Most discussion around the Family and Medical Leave Act, or FMLA, centers around the right to leave. The FMLA states that an eligible employee has the right to take up to twelve weeks of unpaid leave as a result of childbirth, a “serious health condition,” or overnight hospitalization. But what if a company allows a worker to take leave, then punishes her on return? The FMLA forbids that too. It’s called a retaliation claim, and Section 2615(a)(2) of the FMLA states that “it shall be unlawful for any employer to discharge or in any other manner discriminate against any individual for opposing any practice made unlawful by this title.”
That’s exactly what happened to Leisha Lindsey, the plaintiff in Lindsey v. Bio-Medical Applications of La., Inc., 9 F.4th 317 (2021). She was the Clinic Manager for Bio-Medical Applications of Louisiana (BMA), at its Bunkie clinic. She worked for the company for 17 years and, up to 2016, had received a string of positive performance evaluations and promotions.
In the summer of 2016, however, her house burned down, and she took a week of leave. She then extended that leave for about a month to care for her son, who was hospitalized. (One provision of the FMLA allows leave if the “spouse, or a son, daughter, or parent, of the employee” has a serious health condition). In total, she missed about six weeks.
Shortly after her return, and for the first time in her career, Lindsey was written up. An August 31, 2016 disciplinary action form criticized Lindsey for not being “consistently present … during normal hours.” Another disciplinary action form was issued in January. Lindsey objected strongly to both disciplinary forms, and complained that she was “was being written up as part of her returning from leave of absence.” Nevertheless, in August 2017 she was terminated.
Lindsey filed suit and brought several claims – some successful, some not successful – but this post focuses on her claim for FMLA retaliation. As the Fifth Circuit recognized, a claim for FMLA retaliation requires showing that (1) the employee engaged in protected activity under the Act; (2) she was terminated (or otherwise punished); and (3) a “causal link” existed between the protected activity and the discharge. An employee who proves these three factors is entitled to a presumption that the employer committed unlawful discrimination.
BMA claimed that Lindsey’s termination had nothing to do with her FMLA leave.
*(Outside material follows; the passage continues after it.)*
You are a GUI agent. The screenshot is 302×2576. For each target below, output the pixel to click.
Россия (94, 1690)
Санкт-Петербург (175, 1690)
Instead, it argued, poor attendance led to her termination. The Court dismissed this claim in short shrift, noting that one of the disciplinary forms didn’t identify a single date that she had supposedly missed. As to another supposed absence, she had taken a sick day and timely informed the company. (As a side note, arguing about excessive absences supports – rather than disproves – the plaintiff’s claim that FMLA leave led to her termination). The Court also noted that Lindsey’s first ever disciplinary action, in 17 years, came just three weeks after returning from FMLA leave. This is strong circumstantial evidence that the leave was weighed against her.
And, interestingly, the Court rejected BMA’s claim that Lindsey was terminated for missing certain internal deadlines. True, Lindsey had failed to turn in certain internal reports on the dates requested by her supervisor. But the Court found that these were not real deadlines:
As anyone who has ever worked in an office environment can attest, there are real deadlines and hortatory ones—and everyone understands the difference between the two. Missing real deadlines results in actual adverse consequences for employer and employee alike—while failing to meet hortatory deadlines does not. BMA does not point to any adverse impact that Lindsey’s tardy reports had on the company. And in any event, there is no evidence BMA ever warned Lindsey that failure to submit the reports on time could jeopardize her job.
In short, the evidence showed that BMA did not truly care about these reports. Notably, Lindsey had previously missed these internal deadlines on other occasions, without any consequence. She testified that if your report was late, you could simply call BMA’s “Quality Improvement Director” and let her know.
BMA actions are typical of an employer defending against a lawsuit. All employees commit minor infractions, miss unimportant deadlines, or show up a few minutes late. The vast majority of the time of the time, the supervisor shrugs it off, or doesn’t even notice. But when a company decides to fire an employee – for whatever reason – it retroactively makes mountains out of proverbial molehills. Here, the Fifth Circuit saw through that tactic, and drew a critical distinction between “real deadlines” and “hortatory deadlines.” Ms. Lindsey’s FMLA retaliation claim was, correctly, allowed to proceed.